1.2 Problem Statement

In the past few years, there has been a major shift towards video content as the primary form
of media. Considering this momentum, the importance of video captioning has increased.
When it comes to providing captioning of media projects, most companies work with offsite
people, usually networks of freelancers (e.g. Amazon Mechanical Turkers) that are based
worldwide. However, delivering video information at such a scale is challenging for media
and entertainment companies as they are costly to create, and sometimes the manual
undertaking can be burdensome to production teams. As we see an explosion in content
produced from across the globe, providing a solution that is both secure, flexible, and
collaborative is becoming increasingly important.

Hence, our system that is being proposed aims to solve video captioning problem where a
sentence is generated to describe a video clip that captures its visual semantics.

1.3 Objectives
The main objectives of Semantically Consistent Video Captioning are:

1. To capture the temporal regions of interests depicting events in a video clip.

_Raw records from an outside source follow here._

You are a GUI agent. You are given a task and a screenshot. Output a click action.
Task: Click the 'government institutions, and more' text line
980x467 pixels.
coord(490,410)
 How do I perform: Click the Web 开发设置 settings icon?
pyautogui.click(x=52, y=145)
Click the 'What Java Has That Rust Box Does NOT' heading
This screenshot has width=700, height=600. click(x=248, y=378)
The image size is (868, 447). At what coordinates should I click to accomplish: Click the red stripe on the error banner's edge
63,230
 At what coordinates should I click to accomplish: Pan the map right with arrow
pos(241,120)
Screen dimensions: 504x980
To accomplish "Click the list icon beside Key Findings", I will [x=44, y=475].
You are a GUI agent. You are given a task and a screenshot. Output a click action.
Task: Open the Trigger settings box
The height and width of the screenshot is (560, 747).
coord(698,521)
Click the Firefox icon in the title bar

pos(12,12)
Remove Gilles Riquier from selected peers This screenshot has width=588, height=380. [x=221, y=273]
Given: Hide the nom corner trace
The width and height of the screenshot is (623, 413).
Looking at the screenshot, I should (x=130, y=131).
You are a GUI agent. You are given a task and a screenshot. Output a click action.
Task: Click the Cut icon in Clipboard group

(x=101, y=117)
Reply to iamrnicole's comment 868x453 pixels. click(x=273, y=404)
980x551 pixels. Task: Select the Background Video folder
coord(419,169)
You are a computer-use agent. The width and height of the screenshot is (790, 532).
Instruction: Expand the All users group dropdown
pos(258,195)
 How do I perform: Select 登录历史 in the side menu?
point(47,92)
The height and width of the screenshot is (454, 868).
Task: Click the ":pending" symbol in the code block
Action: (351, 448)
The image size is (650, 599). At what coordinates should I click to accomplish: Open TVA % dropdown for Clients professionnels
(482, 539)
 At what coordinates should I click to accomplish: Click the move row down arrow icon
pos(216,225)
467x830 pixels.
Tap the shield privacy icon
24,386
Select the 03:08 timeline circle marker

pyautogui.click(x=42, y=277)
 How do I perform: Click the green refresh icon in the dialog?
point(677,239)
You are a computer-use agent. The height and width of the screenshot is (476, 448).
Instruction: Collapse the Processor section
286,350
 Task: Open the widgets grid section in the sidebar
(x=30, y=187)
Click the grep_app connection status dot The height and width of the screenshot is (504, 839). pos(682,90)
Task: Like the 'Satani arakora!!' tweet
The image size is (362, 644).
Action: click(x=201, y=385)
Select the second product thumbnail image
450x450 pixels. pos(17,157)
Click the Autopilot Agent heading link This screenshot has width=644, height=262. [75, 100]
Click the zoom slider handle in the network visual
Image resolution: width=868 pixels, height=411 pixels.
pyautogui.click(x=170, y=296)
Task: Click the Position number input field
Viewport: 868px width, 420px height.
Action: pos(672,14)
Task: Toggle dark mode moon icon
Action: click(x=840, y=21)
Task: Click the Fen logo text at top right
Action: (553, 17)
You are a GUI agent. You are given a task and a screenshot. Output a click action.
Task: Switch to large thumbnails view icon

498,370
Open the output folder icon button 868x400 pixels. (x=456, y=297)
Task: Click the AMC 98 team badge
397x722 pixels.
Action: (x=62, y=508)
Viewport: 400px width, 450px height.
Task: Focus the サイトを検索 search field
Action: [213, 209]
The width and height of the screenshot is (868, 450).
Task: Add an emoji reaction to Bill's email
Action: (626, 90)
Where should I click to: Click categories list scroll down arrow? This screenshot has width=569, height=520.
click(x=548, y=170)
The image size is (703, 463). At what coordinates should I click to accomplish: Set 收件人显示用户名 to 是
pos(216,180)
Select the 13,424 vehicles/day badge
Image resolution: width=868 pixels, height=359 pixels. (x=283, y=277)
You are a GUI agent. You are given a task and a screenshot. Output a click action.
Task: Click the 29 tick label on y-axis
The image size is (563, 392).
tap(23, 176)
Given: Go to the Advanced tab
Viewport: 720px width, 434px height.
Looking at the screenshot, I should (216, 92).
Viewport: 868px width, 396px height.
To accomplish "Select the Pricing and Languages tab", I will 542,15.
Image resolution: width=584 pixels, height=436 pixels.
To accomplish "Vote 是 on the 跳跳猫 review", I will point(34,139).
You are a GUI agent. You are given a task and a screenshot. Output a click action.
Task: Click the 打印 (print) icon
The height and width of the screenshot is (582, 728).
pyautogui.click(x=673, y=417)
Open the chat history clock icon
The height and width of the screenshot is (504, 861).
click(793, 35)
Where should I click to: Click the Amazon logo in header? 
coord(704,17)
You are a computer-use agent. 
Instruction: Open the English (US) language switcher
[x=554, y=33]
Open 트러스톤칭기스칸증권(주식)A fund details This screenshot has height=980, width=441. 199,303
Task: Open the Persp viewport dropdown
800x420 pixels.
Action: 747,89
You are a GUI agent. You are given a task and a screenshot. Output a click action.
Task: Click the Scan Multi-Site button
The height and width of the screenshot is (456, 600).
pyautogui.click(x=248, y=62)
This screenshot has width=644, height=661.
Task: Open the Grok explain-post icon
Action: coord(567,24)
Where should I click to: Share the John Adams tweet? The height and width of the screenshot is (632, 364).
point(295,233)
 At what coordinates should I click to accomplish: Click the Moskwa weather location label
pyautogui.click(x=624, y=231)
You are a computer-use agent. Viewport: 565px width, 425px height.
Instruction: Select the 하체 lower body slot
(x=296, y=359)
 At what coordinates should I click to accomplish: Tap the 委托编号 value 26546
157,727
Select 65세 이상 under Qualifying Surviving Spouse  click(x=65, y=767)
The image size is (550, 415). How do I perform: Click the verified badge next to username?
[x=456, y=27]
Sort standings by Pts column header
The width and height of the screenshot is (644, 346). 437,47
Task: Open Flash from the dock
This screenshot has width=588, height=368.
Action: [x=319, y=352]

2. To generate sentence or paragraph to describe these temporal regions and hence
the whole video with semantic consistency

1.4 Scope of Work

The proposed project sees massive scope in the modern day and age of extravagant digital
media consumption. The project is targeted to bridge the gap between the media content
(videos) and the media review or synopsis (text summary). With the development of an
automatic video captioning system that closely resembles human understanding of the video
content, it becomes possible to computationally generate the description of the events inside
the video without having to view the video at all. This can prove to be particularly useful in
cases where videos depicting certain events have to be identified across a massive corpus of
video data. Manually browsing through each of the videos can be a cumbersome task for such
purpose while the retrieval of the video done by the analysis of its caption is computationally
tractable. The project also has scopes in the online video streaming services like Netflix and
YouTube who can leverage this technology to provide its user with the option to filter the video
based on its content. The sector of advertisement can also be benefited with the development
of this project as advertisements that match with the contents of specific segments of a video
can be inserted into the video. Above all, this project also has important role to play in the
visual assistance of the visually impaired people by providing them the opportunity to consume
the huge amount of video content available on the internet by providing them with a textual
summary of the events occuring in the video. Another important area where this project can be
leveraged is in the censorship of video contents. Videos that violate the community guidelines
can be identified and blocked through the visual understanding mechanism of the system.

2. LITERATURE REVIEW

Recognition of image and video is a fundamental and challenging problem in computer vision.
Rapid progress has been made in the past few years, especially in image feature learning and
various pre-trained CNN models have been proposed. However, such image-based deep
features cannot be directly applied to process videos due to the lack of dynamic information.
D. Tran et al. [1] propose to learn spatio-temporal features using deep 3D CNN and show good
performance in various video analysis tasks. The recent emergence of LSTM [2] has made it
easier to model sequence data and learn patterns with a wider range of temporal dependencies.
Donahue et al. [3] integrate CNN and LSTM to learn spatio-temporal information from videos.
It extracts 2D CNN features from video frames and then the 2D CNN features are fed into an
LSTM network to encode the videos’ temporal information.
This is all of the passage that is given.